"Grid-ready" LSF 4.0 released by Platform

Toronto 28 Feb 00 Toronto based Platform Computing released version 4.0 of its LSF suite of resource management tools. Most significant additions are extensive reporting and accounting facilities in the newly added LSF Analyzer. Beneath the surface, a lot of improvements concern scalability. Especially those make LSF "Grid-ready". Computational grids are a new paradigm of an Internet based infrastructure that can make computational power available to anyone at anytime. Resource management tools like LSF are needed on the Grid to direct computational traffic and to administer billing information on who uses which resource.

Systems like LSF are currently used to manage clusters of machines. Users can submit jobs and LSF takes care that they are executed on the right machine and that the computational load is balanced over the available resources.

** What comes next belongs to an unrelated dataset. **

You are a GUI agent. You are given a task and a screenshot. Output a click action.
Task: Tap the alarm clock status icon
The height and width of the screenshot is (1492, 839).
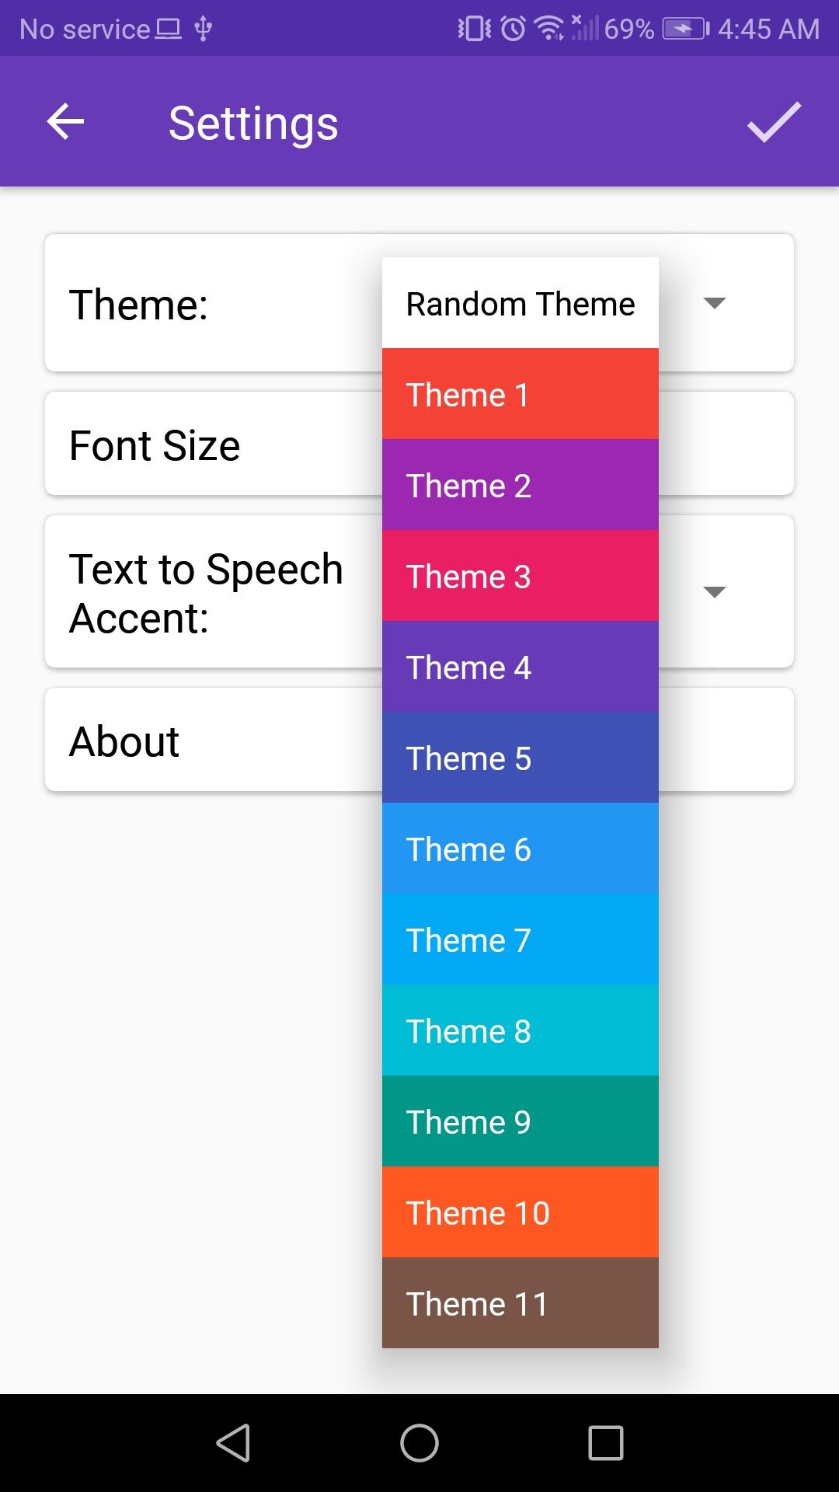pyautogui.click(x=513, y=29)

Initially, clusters were in the size of tens of machines. Now clusters have grown to contain hundreds and even thousands of machines, with thousands or then thousands of jobs concurrently in the system. To analyse what is happening in a large cluster, for instance to see whether there are bottle necks in the resources, which projects take what amount of computing time, an analyser tool like LSF Analyzer is used. With the growing amount of data that is involved, the data collection and analysing itself can require considerable resources.

In LSF 4.0 an important enhancement is LSF Analyzer that is also capable of handling large environments. Also the reporting capabilities are an improvement. LSF Analyzer can generate graphical reports for instance per user, groups, clusters, machines. As such it can be a powerful tool for an ASP (Application Service Provider) to determine whether or not his customers get what they expect and where there is room for improvement of the service. Apart from the standard 21 pre-defined reports, Analyzer can generate data that can be used by standard business intelligence packages, such as Word, Oracle, and tab delimited plain text. Report generating is a process that can be scheduled, and hence can be performed at a time that is suitable and fits into the scheduling policy for the cluster.

There are also other improvements in the LSF 4.0 product suite aimed at better use of and for large clusters. "Scalability and Availability were of major concern to us in this release", said David Wilmering, director of product management at Platform. In 4.0, for instance we did make the Master Daemon, that controls the LSF cluster, multithreaded, which makes it easier to resume service in case of a malfunction." Also the dispatching of large numbers of jobs has been improved in version 4.0. "We have now the possibility to easily define groups of jobs, for instance a thousand jobs using the same programme, but each with slightly different parameters and submit them with one key stroke. LSF will intelligtenly schedule the whole group, creating no more files and programme images than necessary", elaborated Wilmering.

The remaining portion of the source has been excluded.